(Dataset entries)
********************
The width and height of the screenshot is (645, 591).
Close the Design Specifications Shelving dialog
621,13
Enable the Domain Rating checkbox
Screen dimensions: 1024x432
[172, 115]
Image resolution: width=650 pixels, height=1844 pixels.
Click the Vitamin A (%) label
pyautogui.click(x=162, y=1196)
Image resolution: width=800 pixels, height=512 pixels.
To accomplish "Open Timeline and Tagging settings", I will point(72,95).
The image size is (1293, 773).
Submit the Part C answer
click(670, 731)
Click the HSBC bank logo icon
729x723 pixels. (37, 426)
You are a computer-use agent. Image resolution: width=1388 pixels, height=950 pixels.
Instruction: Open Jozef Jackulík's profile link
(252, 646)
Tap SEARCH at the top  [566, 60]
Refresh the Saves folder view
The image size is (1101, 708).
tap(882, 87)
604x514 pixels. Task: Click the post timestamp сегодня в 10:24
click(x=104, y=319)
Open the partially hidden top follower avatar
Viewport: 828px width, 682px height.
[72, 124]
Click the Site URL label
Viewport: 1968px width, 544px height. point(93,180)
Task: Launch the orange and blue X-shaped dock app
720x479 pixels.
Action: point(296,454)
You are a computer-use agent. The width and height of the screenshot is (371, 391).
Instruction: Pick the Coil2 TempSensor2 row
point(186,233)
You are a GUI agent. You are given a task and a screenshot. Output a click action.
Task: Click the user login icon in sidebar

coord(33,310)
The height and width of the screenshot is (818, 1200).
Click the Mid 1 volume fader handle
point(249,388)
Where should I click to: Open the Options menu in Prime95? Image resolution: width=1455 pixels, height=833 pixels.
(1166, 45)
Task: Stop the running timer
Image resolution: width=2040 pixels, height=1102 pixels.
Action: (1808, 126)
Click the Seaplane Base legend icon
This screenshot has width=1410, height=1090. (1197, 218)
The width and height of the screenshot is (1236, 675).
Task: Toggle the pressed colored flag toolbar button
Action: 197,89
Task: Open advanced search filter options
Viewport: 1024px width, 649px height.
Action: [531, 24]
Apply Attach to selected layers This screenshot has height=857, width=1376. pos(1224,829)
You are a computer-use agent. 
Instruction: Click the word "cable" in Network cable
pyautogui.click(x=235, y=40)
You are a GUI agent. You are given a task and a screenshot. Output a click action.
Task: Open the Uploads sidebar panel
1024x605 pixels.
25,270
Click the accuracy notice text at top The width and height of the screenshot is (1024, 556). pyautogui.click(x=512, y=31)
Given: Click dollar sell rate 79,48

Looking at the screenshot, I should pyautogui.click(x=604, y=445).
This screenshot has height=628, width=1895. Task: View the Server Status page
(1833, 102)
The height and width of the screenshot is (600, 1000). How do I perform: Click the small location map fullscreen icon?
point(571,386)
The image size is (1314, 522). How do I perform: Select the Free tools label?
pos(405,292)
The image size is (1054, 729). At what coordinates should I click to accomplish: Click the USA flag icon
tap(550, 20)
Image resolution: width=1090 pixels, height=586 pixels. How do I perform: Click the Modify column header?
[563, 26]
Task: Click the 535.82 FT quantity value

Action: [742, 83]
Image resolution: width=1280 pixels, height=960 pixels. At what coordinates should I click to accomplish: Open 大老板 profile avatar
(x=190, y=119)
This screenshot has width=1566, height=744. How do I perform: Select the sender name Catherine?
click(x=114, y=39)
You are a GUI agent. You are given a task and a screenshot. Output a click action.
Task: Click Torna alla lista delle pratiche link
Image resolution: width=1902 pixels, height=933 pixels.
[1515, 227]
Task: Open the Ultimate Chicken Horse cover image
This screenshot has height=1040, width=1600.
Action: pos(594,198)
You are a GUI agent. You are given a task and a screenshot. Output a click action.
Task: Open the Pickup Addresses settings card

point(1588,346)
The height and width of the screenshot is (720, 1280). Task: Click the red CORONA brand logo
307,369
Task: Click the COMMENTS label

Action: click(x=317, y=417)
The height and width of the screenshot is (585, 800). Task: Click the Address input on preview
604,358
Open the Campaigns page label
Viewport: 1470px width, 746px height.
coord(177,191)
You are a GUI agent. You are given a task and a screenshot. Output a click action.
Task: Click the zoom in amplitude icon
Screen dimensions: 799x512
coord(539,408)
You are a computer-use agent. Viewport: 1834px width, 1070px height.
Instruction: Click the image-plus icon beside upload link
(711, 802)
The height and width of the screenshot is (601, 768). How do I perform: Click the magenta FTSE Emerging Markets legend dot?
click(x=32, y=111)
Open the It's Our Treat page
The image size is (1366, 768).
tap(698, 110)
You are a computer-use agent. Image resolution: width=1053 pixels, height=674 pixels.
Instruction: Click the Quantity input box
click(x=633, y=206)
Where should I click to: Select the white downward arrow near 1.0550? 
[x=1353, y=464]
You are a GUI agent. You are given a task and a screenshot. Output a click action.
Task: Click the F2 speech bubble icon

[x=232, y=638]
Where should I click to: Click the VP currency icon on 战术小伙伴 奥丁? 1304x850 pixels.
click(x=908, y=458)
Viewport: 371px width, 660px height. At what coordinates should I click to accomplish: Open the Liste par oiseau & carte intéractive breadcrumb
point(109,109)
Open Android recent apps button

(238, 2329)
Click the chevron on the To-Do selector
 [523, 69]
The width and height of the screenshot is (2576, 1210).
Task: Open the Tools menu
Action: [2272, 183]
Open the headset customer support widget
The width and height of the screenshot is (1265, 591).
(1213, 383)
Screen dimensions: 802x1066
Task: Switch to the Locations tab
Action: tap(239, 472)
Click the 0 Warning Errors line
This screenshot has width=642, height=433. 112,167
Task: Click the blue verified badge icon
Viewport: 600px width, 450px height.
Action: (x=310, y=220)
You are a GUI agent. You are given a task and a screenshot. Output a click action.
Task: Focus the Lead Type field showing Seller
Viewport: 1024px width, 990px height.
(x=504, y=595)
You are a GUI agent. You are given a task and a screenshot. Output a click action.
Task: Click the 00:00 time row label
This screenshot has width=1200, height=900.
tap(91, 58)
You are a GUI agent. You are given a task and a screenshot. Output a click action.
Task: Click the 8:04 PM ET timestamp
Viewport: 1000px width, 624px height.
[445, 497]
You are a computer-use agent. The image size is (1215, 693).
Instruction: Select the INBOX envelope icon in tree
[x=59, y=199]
********************
YOUR OBJECTIVE:
Exact copies of all the entries above should be returned.

EXERCISE SOLUTION:
The width and height of the screenshot is (645, 591).
Close the Design Specifications Shelving dialog
621,13
Enable the Domain Rating checkbox
Screen dimensions: 1024x432
[172, 115]
Image resolution: width=650 pixels, height=1844 pixels.
Click the Vitamin A (%) label
pyautogui.click(x=162, y=1196)
Image resolution: width=800 pixels, height=512 pixels.
To accomplish "Open Timeline and Tagging settings", I will point(72,95).
The image size is (1293, 773).
Submit the Part C answer
click(670, 731)
Click the HSBC bank logo icon
729x723 pixels. (37, 426)
You are a computer-use agent. Image resolution: width=1388 pixels, height=950 pixels.
Instruction: Open Jozef Jackulík's profile link
(252, 646)
Tap SEARCH at the top  [566, 60]
Refresh the Saves folder view
The image size is (1101, 708).
tap(882, 87)
604x514 pixels. Task: Click the post timestamp сегодня в 10:24
click(x=104, y=319)
Open the partially hidden top follower avatar
Viewport: 828px width, 682px height.
[72, 124]
Click the Site URL label
Viewport: 1968px width, 544px height. point(93,180)
Task: Launch the orange and blue X-shaped dock app
720x479 pixels.
Action: point(296,454)
You are a computer-use agent. The width and height of the screenshot is (371, 391).
Instruction: Pick the Coil2 TempSensor2 row
point(186,233)
You are a GUI agent. You are given a task and a screenshot. Output a click action.
Task: Click the user login icon in sidebar

coord(33,310)
The height and width of the screenshot is (818, 1200).
Click the Mid 1 volume fader handle
point(249,388)
Where should I click to: Open the Options menu in Prime95? Image resolution: width=1455 pixels, height=833 pixels.
(1166, 45)
Task: Stop the running timer
Image resolution: width=2040 pixels, height=1102 pixels.
Action: (1808, 126)
Click the Seaplane Base legend icon
This screenshot has width=1410, height=1090. (1197, 218)
The width and height of the screenshot is (1236, 675).
Task: Toggle the pressed colored flag toolbar button
Action: 197,89
Task: Open advanced search filter options
Viewport: 1024px width, 649px height.
Action: [531, 24]
Apply Attach to selected layers This screenshot has height=857, width=1376. pos(1224,829)
You are a computer-use agent. 
Instruction: Click the word "cable" in Network cable
pyautogui.click(x=235, y=40)
You are a GUI agent. You are given a task and a screenshot. Output a click action.
Task: Open the Uploads sidebar panel
1024x605 pixels.
25,270
Click the accuracy notice text at top The width and height of the screenshot is (1024, 556). pyautogui.click(x=512, y=31)
Given: Click dollar sell rate 79,48

Looking at the screenshot, I should pyautogui.click(x=604, y=445).
This screenshot has height=628, width=1895. Task: View the Server Status page
(1833, 102)
The height and width of the screenshot is (600, 1000). How do I perform: Click the small location map fullscreen icon?
point(571,386)
The image size is (1314, 522). How do I perform: Select the Free tools label?
pos(405,292)
The image size is (1054, 729). At what coordinates should I click to accomplish: Click the USA flag icon
tap(550, 20)
Image resolution: width=1090 pixels, height=586 pixels. How do I perform: Click the Modify column header?
[563, 26]
Task: Click the 535.82 FT quantity value

Action: [742, 83]
Image resolution: width=1280 pixels, height=960 pixels. At what coordinates should I click to accomplish: Open 大老板 profile avatar
(x=190, y=119)
This screenshot has width=1566, height=744. How do I perform: Select the sender name Catherine?
click(x=114, y=39)
You are a GUI agent. You are given a task and a screenshot. Output a click action.
Task: Click Torna alla lista delle pratiche link
Image resolution: width=1902 pixels, height=933 pixels.
[1515, 227]
Task: Open the Ultimate Chicken Horse cover image
This screenshot has height=1040, width=1600.
Action: pos(594,198)
You are a GUI agent. You are given a task and a screenshot. Output a click action.
Task: Open the Pickup Addresses settings card

point(1588,346)
The height and width of the screenshot is (720, 1280). Task: Click the red CORONA brand logo
307,369
Task: Click the COMMENTS label

Action: click(x=317, y=417)
The height and width of the screenshot is (585, 800). Task: Click the Address input on preview
604,358
Open the Campaigns page label
Viewport: 1470px width, 746px height.
coord(177,191)
You are a GUI agent. You are given a task and a screenshot. Output a click action.
Task: Click the zoom in amplitude icon
Screen dimensions: 799x512
coord(539,408)
You are a computer-use agent. Viewport: 1834px width, 1070px height.
Instruction: Click the image-plus icon beside upload link
(711, 802)
The height and width of the screenshot is (601, 768). How do I perform: Click the magenta FTSE Emerging Markets legend dot?
click(x=32, y=111)
Open the It's Our Treat page
The image size is (1366, 768).
tap(698, 110)
You are a computer-use agent. Image resolution: width=1053 pixels, height=674 pixels.
Instruction: Click the Quantity input box
click(x=633, y=206)
Where should I click to: Select the white downward arrow near 1.0550? 
[x=1353, y=464]
You are a GUI agent. You are given a task and a screenshot. Output a click action.
Task: Click the F2 speech bubble icon

[x=232, y=638]
Where should I click to: Click the VP currency icon on 战术小伙伴 奥丁? 1304x850 pixels.
click(x=908, y=458)
Viewport: 371px width, 660px height. At what coordinates should I click to accomplish: Open the Liste par oiseau & carte intéractive breadcrumb
point(109,109)
Open Android recent apps button

(238, 2329)
Click the chevron on the To-Do selector
 [523, 69]
The width and height of the screenshot is (2576, 1210).
Task: Open the Tools menu
Action: [2272, 183]
Open the headset customer support widget
The width and height of the screenshot is (1265, 591).
(1213, 383)
Screen dimensions: 802x1066
Task: Switch to the Locations tab
Action: tap(239, 472)
Click the 0 Warning Errors line
This screenshot has width=642, height=433. 112,167
Task: Click the blue verified badge icon
Viewport: 600px width, 450px height.
Action: (x=310, y=220)
You are a GUI agent. You are given a task and a screenshot. Output a click action.
Task: Focus the Lead Type field showing Seller
Viewport: 1024px width, 990px height.
(x=504, y=595)
You are a GUI agent. You are given a task and a screenshot. Output a click action.
Task: Click the 00:00 time row label
This screenshot has width=1200, height=900.
tap(91, 58)
You are a GUI agent. You are given a task and a screenshot. Output a click action.
Task: Click the 8:04 PM ET timestamp
Viewport: 1000px width, 624px height.
[445, 497]
You are a computer-use agent. The image size is (1215, 693).
Instruction: Select the INBOX envelope icon in tree
[x=59, y=199]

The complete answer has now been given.